Exercise material
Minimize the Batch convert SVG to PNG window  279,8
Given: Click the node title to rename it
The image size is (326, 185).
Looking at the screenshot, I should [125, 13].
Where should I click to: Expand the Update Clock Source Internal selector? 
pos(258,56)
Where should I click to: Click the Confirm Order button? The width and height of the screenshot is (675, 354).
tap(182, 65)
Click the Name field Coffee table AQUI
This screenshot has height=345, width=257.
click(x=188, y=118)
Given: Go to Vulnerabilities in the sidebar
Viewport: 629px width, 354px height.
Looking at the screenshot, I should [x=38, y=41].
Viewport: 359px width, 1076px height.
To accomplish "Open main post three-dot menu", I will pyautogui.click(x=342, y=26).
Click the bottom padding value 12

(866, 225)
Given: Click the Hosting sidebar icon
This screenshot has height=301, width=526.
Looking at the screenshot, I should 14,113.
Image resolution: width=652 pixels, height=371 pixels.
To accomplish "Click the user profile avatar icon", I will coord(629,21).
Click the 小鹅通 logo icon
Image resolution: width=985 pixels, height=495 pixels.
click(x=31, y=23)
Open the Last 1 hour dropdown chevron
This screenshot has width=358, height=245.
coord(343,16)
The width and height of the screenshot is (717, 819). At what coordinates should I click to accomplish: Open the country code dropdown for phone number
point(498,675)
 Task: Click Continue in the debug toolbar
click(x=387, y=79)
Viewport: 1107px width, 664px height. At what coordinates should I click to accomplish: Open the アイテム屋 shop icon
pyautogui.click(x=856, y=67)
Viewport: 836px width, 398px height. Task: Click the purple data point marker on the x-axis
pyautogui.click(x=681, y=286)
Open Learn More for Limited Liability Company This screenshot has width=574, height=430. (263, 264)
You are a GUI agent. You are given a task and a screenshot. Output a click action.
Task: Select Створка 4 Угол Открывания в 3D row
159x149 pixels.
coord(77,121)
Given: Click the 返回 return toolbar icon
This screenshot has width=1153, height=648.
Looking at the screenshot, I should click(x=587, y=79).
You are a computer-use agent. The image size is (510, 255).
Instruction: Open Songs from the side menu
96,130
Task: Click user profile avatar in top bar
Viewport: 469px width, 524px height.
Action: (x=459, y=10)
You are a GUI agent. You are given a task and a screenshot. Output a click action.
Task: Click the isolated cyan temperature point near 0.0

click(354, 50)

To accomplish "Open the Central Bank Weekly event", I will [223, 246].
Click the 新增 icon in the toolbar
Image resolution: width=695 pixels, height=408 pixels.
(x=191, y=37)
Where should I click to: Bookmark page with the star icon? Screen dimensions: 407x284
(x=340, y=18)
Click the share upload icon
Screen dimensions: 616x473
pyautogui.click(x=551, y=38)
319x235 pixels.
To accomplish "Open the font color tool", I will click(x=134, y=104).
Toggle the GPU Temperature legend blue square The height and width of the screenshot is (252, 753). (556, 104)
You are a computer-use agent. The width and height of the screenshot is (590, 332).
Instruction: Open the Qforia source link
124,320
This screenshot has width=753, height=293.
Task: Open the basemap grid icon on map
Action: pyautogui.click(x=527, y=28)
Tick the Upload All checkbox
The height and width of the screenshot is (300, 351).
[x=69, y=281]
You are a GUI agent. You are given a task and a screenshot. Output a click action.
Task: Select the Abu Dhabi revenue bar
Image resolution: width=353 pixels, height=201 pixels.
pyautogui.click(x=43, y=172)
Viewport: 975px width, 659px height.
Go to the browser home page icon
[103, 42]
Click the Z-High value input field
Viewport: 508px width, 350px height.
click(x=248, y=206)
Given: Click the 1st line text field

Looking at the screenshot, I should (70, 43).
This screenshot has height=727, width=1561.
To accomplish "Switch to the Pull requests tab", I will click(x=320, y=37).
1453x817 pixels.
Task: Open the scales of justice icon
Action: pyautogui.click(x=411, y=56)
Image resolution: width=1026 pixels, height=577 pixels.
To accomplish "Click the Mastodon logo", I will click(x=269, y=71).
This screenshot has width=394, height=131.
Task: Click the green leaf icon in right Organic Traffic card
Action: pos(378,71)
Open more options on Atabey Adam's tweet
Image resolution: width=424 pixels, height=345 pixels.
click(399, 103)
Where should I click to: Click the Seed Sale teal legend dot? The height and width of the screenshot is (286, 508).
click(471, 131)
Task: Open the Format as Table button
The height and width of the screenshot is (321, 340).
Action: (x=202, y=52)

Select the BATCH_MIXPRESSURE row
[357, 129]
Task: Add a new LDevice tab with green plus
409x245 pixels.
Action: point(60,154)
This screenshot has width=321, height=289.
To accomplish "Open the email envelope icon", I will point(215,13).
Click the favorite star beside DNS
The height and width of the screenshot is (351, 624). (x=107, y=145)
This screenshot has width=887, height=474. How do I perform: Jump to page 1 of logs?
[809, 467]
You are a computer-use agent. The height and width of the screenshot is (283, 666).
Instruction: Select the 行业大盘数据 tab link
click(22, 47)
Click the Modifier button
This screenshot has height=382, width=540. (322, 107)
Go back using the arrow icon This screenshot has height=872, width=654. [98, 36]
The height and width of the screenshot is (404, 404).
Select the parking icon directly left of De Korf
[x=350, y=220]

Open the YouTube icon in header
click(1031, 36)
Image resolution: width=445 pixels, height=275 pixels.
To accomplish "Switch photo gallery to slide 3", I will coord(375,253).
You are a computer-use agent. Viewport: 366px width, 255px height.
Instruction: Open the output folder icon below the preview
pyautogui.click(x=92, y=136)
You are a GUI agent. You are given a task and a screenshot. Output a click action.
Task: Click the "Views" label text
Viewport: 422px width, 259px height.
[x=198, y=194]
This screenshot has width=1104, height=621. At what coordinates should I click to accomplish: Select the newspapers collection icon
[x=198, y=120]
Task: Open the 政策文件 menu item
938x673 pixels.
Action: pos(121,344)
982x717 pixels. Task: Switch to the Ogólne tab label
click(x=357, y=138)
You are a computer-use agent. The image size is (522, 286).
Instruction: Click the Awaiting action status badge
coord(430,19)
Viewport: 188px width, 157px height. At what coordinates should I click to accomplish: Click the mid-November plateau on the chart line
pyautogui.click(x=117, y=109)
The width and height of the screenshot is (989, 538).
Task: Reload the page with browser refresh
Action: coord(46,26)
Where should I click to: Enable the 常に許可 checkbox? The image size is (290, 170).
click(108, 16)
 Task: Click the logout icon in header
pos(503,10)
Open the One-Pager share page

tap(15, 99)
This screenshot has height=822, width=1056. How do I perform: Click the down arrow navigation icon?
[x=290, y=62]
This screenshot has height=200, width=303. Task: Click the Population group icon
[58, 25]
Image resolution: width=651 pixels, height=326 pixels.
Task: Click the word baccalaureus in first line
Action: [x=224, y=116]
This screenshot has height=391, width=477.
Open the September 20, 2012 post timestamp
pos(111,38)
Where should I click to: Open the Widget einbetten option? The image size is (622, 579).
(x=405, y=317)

Try it
Every entry is to be restated word for word.

Answer section
Minimize the Batch convert SVG to PNG window  279,8
Given: Click the node title to rename it
The image size is (326, 185).
Looking at the screenshot, I should [125, 13].
Where should I click to: Expand the Update Clock Source Internal selector? 
pos(258,56)
Where should I click to: Click the Confirm Order button? The width and height of the screenshot is (675, 354).
tap(182, 65)
Click the Name field Coffee table AQUI
This screenshot has height=345, width=257.
click(x=188, y=118)
Given: Go to Vulnerabilities in the sidebar
Viewport: 629px width, 354px height.
Looking at the screenshot, I should [x=38, y=41].
Viewport: 359px width, 1076px height.
To accomplish "Open main post three-dot menu", I will pyautogui.click(x=342, y=26).
Click the bottom padding value 12

(866, 225)
Given: Click the Hosting sidebar icon
This screenshot has height=301, width=526.
Looking at the screenshot, I should 14,113.
Image resolution: width=652 pixels, height=371 pixels.
To accomplish "Click the user profile avatar icon", I will coord(629,21).
Click the 小鹅通 logo icon
Image resolution: width=985 pixels, height=495 pixels.
click(x=31, y=23)
Open the Last 1 hour dropdown chevron
This screenshot has width=358, height=245.
coord(343,16)
The width and height of the screenshot is (717, 819). At what coordinates should I click to accomplish: Open the country code dropdown for phone number
point(498,675)
 Task: Click Continue in the debug toolbar
click(x=387, y=79)
Viewport: 1107px width, 664px height. At what coordinates should I click to accomplish: Open the アイテム屋 shop icon
pyautogui.click(x=856, y=67)
Viewport: 836px width, 398px height. Task: Click the purple data point marker on the x-axis
pyautogui.click(x=681, y=286)
Open Learn More for Limited Liability Company This screenshot has width=574, height=430. (263, 264)
You are a GUI agent. You are given a task and a screenshot. Output a click action.
Task: Select Створка 4 Угол Открывания в 3D row
159x149 pixels.
coord(77,121)
Given: Click the 返回 return toolbar icon
This screenshot has width=1153, height=648.
Looking at the screenshot, I should click(x=587, y=79).
You are a computer-use agent. The image size is (510, 255).
Instruction: Open Songs from the side menu
96,130
Task: Click user profile avatar in top bar
Viewport: 469px width, 524px height.
Action: (x=459, y=10)
You are a GUI agent. You are given a task and a screenshot. Output a click action.
Task: Click the isolated cyan temperature point near 0.0

click(354, 50)

To accomplish "Open the Central Bank Weekly event", I will [223, 246].
Click the 新增 icon in the toolbar
Image resolution: width=695 pixels, height=408 pixels.
(x=191, y=37)
Where should I click to: Bookmark page with the star icon? Screen dimensions: 407x284
(x=340, y=18)
Click the share upload icon
Screen dimensions: 616x473
pyautogui.click(x=551, y=38)
319x235 pixels.
To accomplish "Open the font color tool", I will click(x=134, y=104).
Toggle the GPU Temperature legend blue square The height and width of the screenshot is (252, 753). (556, 104)
You are a computer-use agent. The width and height of the screenshot is (590, 332).
Instruction: Open the Qforia source link
124,320
This screenshot has width=753, height=293.
Task: Open the basemap grid icon on map
Action: pyautogui.click(x=527, y=28)
Tick the Upload All checkbox
The height and width of the screenshot is (300, 351).
[x=69, y=281]
You are a GUI agent. You are given a task and a screenshot. Output a click action.
Task: Select the Abu Dhabi revenue bar
Image resolution: width=353 pixels, height=201 pixels.
pyautogui.click(x=43, y=172)
Viewport: 975px width, 659px height.
Go to the browser home page icon
[103, 42]
Click the Z-High value input field
Viewport: 508px width, 350px height.
click(x=248, y=206)
Given: Click the 1st line text field

Looking at the screenshot, I should (70, 43).
This screenshot has height=727, width=1561.
To accomplish "Switch to the Pull requests tab", I will click(x=320, y=37).
1453x817 pixels.
Task: Open the scales of justice icon
Action: pyautogui.click(x=411, y=56)
Image resolution: width=1026 pixels, height=577 pixels.
To accomplish "Click the Mastodon logo", I will click(x=269, y=71).
This screenshot has width=394, height=131.
Task: Click the green leaf icon in right Organic Traffic card
Action: pos(378,71)
Open more options on Atabey Adam's tweet
Image resolution: width=424 pixels, height=345 pixels.
click(399, 103)
Where should I click to: Click the Seed Sale teal legend dot? The height and width of the screenshot is (286, 508).
click(471, 131)
Task: Open the Format as Table button
The height and width of the screenshot is (321, 340).
Action: (x=202, y=52)

Select the BATCH_MIXPRESSURE row
[357, 129]
Task: Add a new LDevice tab with green plus
409x245 pixels.
Action: point(60,154)
This screenshot has width=321, height=289.
To accomplish "Open the email envelope icon", I will point(215,13).
Click the favorite star beside DNS
The height and width of the screenshot is (351, 624). (x=107, y=145)
This screenshot has width=887, height=474. How do I perform: Jump to page 1 of logs?
[809, 467]
You are a computer-use agent. The height and width of the screenshot is (283, 666).
Instruction: Select the 行业大盘数据 tab link
click(22, 47)
Click the Modifier button
This screenshot has height=382, width=540. (322, 107)
Go back using the arrow icon This screenshot has height=872, width=654. [98, 36]
The height and width of the screenshot is (404, 404).
Select the parking icon directly left of De Korf
[x=350, y=220]

Open the YouTube icon in header
click(1031, 36)
Image resolution: width=445 pixels, height=275 pixels.
To accomplish "Switch photo gallery to slide 3", I will coord(375,253).
You are a computer-use agent. Viewport: 366px width, 255px height.
Instruction: Open the output folder icon below the preview
pyautogui.click(x=92, y=136)
You are a GUI agent. You are given a task and a screenshot. Output a click action.
Task: Click the "Views" label text
Viewport: 422px width, 259px height.
[x=198, y=194]
This screenshot has width=1104, height=621. At what coordinates should I click to accomplish: Select the newspapers collection icon
[x=198, y=120]
Task: Open the 政策文件 menu item
938x673 pixels.
Action: pos(121,344)
982x717 pixels. Task: Switch to the Ogólne tab label
click(x=357, y=138)
You are a computer-use agent. The image size is (522, 286).
Instruction: Click the Awaiting action status badge
coord(430,19)
Viewport: 188px width, 157px height. At what coordinates should I click to accomplish: Click the mid-November plateau on the chart line
pyautogui.click(x=117, y=109)
The width and height of the screenshot is (989, 538).
Task: Reload the page with browser refresh
Action: coord(46,26)
Where should I click to: Enable the 常に許可 checkbox? The image size is (290, 170).
click(108, 16)
 Task: Click the logout icon in header
pos(503,10)
Open the One-Pager share page

tap(15, 99)
This screenshot has height=822, width=1056. How do I perform: Click the down arrow navigation icon?
[x=290, y=62]
This screenshot has height=200, width=303. Task: Click the Population group icon
[58, 25]
Image resolution: width=651 pixels, height=326 pixels.
Task: Click the word baccalaureus in first line
Action: [x=224, y=116]
This screenshot has height=391, width=477.
Open the September 20, 2012 post timestamp
pos(111,38)
Where should I click to: Open the Widget einbetten option? The image size is (622, 579).
(x=405, y=317)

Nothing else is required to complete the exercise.